With all of this in mind, rather than just doing what most other states do (handing out checks or tax exemptions) Missouri should work on policies that actually deliver what these companies need most: pathways to secure and reliable energy generation, regulatory certainty, and speed-to-operation.

For local communities, this means they should not offer taxpayer dollars. Even with big tech agreeing to pay for their own power, many municipalities will still try to lure projects with incentives. No doubt the companies will take whatever money is offered to them, but subsidies are unlikely to significantly drive their decisions about where to locate.

Instead, local communities should offer a stable, predictable permitting environment and a suitable location to build. That would help address the greater desire for certainty and speed-to-operation.

And at the state level we should think even bigger. Policies like consumer-regulated electricity (CRE) could help make Missouri a true hub for data center development—without using unnecessary subsidies.

CRE would enable private electricity providers to serve large, energy-intensive customers independent of the existing, permission-heavy grid structure by allowing them to build their own power plants. Rather than spreading the costs for this infrastructure, CRE would create a “parallel path to energy abundance” —one financed by the large customers who demand the power.

CRE would allow these data centers to work with a private partner to meet their own energy needs, with less red tape, more certainty, more control, and more freedom to innovate. These benefits are likely to be more appealing than subsidies.

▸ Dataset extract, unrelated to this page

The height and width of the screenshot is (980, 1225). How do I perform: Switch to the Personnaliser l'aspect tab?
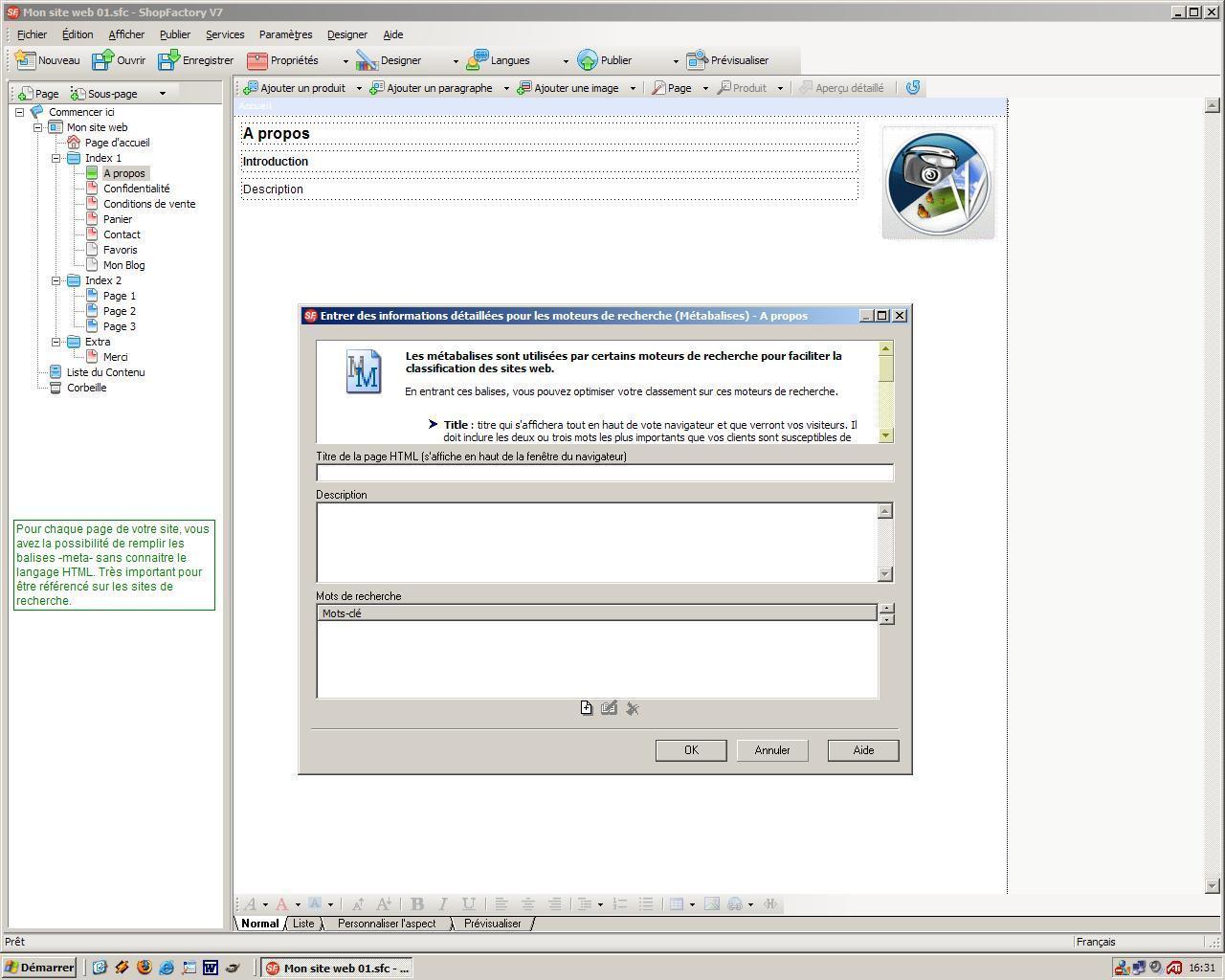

Unfortunately, offering subsidies seems to be a reflexive reaction in Missouri when there is an opportunity to attract a new business. But especially in this case, Missouri would be better off focusing on what the data center sector really needs. Efficient regulatory and permitting policies (like CRE), a predictable and stable environment in which to construct, and abundant energy would be far better suited to attracting and improving data center development than taxpayer dollars.

Avery Frank

About the Author

Avery Frank earned a Bachelor of Arts degree in economics (with honors) and political science from Sewanee: University of the South in 2022. He also studied at the London School of Economics in 2021 and was inducted into the Phi Beta Kappa and Pi Sigma Alpha Honor Societies. His research interests...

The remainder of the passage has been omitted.